11-04-23 02:16 PM
Hello,
I need assistance with extracting decimal values from specific pages of Spanish treasury documents that have the following format:
As you can see, each box containing the value to extract has a code in the format 00DDD.
I am encountering issues when the box is empty, as Decipher tries to obtain the closest value that meets the conditions set in the Document Form Definition (DFD). However, I would like it to leave the box empty when there's no value.
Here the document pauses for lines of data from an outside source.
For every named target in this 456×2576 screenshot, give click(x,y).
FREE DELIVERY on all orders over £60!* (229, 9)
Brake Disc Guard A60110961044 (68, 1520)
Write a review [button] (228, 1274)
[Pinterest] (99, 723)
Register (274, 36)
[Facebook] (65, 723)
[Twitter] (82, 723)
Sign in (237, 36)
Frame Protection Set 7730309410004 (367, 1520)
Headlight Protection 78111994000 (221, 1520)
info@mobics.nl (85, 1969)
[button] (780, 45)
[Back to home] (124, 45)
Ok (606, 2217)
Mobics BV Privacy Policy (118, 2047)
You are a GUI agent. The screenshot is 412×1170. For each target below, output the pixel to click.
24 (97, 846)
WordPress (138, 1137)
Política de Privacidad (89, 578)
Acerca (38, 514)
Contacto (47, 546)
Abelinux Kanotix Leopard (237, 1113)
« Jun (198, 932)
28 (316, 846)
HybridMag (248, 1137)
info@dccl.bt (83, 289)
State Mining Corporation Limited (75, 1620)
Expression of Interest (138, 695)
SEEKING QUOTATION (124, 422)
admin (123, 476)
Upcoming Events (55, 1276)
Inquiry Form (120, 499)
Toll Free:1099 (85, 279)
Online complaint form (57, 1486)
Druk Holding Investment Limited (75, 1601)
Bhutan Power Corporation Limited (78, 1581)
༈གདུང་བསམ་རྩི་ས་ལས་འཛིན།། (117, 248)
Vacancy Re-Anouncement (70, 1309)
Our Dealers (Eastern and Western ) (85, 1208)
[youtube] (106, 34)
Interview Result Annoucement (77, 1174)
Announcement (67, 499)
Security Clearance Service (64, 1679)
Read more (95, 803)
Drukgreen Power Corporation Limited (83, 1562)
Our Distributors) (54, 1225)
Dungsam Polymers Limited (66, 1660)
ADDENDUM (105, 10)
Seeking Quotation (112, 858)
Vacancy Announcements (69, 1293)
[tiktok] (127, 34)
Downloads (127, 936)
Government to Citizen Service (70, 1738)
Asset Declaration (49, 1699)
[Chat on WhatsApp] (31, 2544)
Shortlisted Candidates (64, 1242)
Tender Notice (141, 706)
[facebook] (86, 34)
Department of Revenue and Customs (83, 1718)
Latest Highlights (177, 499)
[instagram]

For example, when attempting to extract the 00102 field from the second example, it reads 696,518.11. In some cases, Decipher even tries to find values on other pages with boxes containing similar codes.
The fields are configured as follows:
Despite correcting several documents in Data Verification, the problem persists with each new batch.
I would greatly appreciate any help or guidance on how to configure the DFD for documents like these.
Thank you in advance.
12-04-23 03:55 PM
Hi Abel,
Seems like quite a tricky situation.
Have you tried setting the field type to Money? Did it perform any differently? I'd recommend trying it without the Format Expression.
I appreciate you've already set StrictPosition, but as it looks like a form have you tried using a single instance of FormField=On? (remove all the StrictPosition entries)
Thanks
Ben
13-04-23 08:15 AM
UPDATE: I followed Ben Lyons' guidance and updated the Document Form Definition. I then uploaded a new batch of three documents. However, the issue persists for the empty fields, as shown in the "01 - Original Data Verification.JPG" attachment.
To resolve this, I selected the correct regions for each empty field, as shown in the "02 - Corrected Data Verification.JPG" and "02 - Corrected Data Verification2.JPG" attachments.
I then loaded a second batch of three documents, but unfortunately, the issue still persists for the empty fields, as shown in the "03 - Second Batch Errors.JPG" attachment.
Is there anything else I could try?
Thank you.
13-04-23 09:20 AM
Hi Abel,
You may need to delete your training data as it will still contain your previous document training and may be incorrectly influencing your new configuration.
Thanks
Ben
14-04-23 10:26 AM
Hi Ben,
I just want to confirm that I'm deleting the training data correctly, as I'm new to this tool:
I deleted the Capture Model that was assigned to the Document Type in the Admin Panel -> System -> Capture Models. After that, I created a new ML Model from the Document Type edit page and configured it as shown in the image below:
14-04-23 11:50 AM
Hi Abel,
That's not what I'm referring to, the ML Capture model is a separate bit of training. I don't generally recommend you create those so early on, Decipher has a primary ML model it builds without configuration. This model is the Training Data you can access some controls to in Admin Panel > Training Data. Be mindful that clicking the delete button will delete the training for the whole environment.
I recommend running through our best practice guide here to walk through some of these concepts. And if you haven't already, the Decipher learning course on BP University will also help familiarise you with many of the fundamentals.
Thanks
Ben